Les carnivores, en tout cas eux, sont déjà les gagnants de la victoire de Trump. Le décrochage Europe/Etats-Unis se lit aussi sur les indices boursiers avec 4 points d’écart mercredi entre les marchés européens, en baisse, et américains, en hausse. Make Wall Street Great Again… Le carnivore en chef, Elon Musk, a vu sa fortune faire un bond de près de 25 milliards en un jour.
Et il n’est pas le seul : la rédaction de La Tribune a fait les comptes : la victoire de Trump a permis aux dix plus grandes fortunes mondiales d’enregistrer des gains records. Avec Trump à la Maison Blanche, Elon Musk est en orbite. Non seulement le fantasque propriétaire de X et ses 200 millions d’abonnés a contribué à faire élire le Républicain, mais il pourrait avoir un rôle officiel dans la nouvelle administration.
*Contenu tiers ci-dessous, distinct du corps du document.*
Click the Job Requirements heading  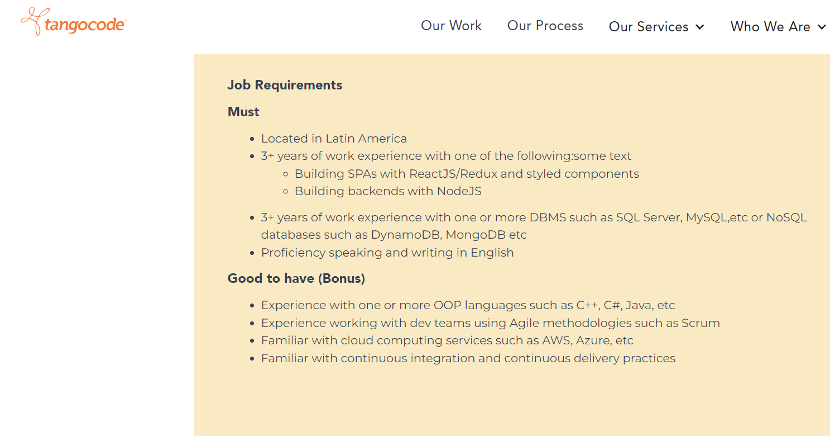(x=285, y=85)
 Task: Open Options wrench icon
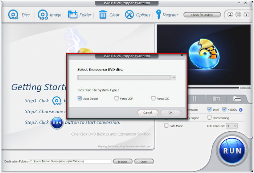pos(129,15)
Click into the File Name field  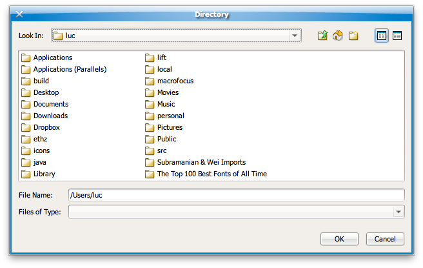236,195
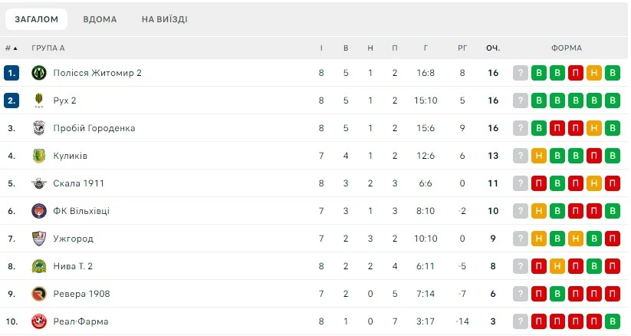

Autre vainqueur, Nvidia, le fabricant de microprocesseurs, qui est devenu du jour au lendemain la première capitalisation mondiale, profitant des perspectives mirobolantes d’accélération des investissement dans l’IA, qui selon Trump promet un nouvel « âge d’or » à l’Amérique.
N’oublions pas dans la liste des carnivores, l’industrie pétrolière et gazière, qui jubile alors que le président réélu va probablement à nouveau sortir les Etats-Unis des accords de Paris sur le climat. Et parie sur la puissance énergétique américaine pour relancer la machine économique.
Alors qu’aux Etats-Unis, un protectionnisme XXL va protéger les constructeurs américains, en Europe, le secteur auto s’enfonce dans la crise avec des plans sociaux et des fermetures d’usines à la pelle. Le choc des deux sites fermés par Michelin a mis en émoi le pays autant que l’annonce par Volkswagen du possible arrêt de trois usines en Allemagne.
La crise politique ouverte en Allemagne où la coalition a explosé ne dit rien de bon sur un sursaut rapide de l’Europe. La France n’est pas seule à expérimenter une instabilité politique majeure, et cela tombe au pire moment. Pendant que les Etats-Unis se dotent d’un homme fort et d’un gouvernement stable, les pays leaders en Europe s’enfoncent dans les divisions. Il est peut-être temps en France de sortir des faux débats sur l’explosion de la dette, qui oblige l’ancien ministre des finances Bruno Le Maire à revendiquer sa bonne foi.
Pressé de sortir de la séquence budgétaire qui l’enferme dans un rôle de père fouettard, Michel Barnier tente de redonner du temps long à sa politique en confiant à ses ministre la construction d’un projet que le Premier ministre voit se déployer en 2025, voire au-delà jusque la fin de l’actuelle législature (2029), horizon du retour du déficit public sous les 3%. Et 3% du PIB de déficit, rappelons-le, ce ne serait que la moitié du chemin.
Parmi les pistes nouvelles explorées, c’est le retour du travailler plus. Mais à la différence de Nicolas Sarkozy, ce ne sera pas forcément pour gagner plus, mais déjà pour conserver notre modèle social. Plusieurs options sont sur la table pour faire travailler davantage les Français. Pas sûr que tous entendent cet appel au sacrifice, même pour éviter le déclin inexorable annoncé.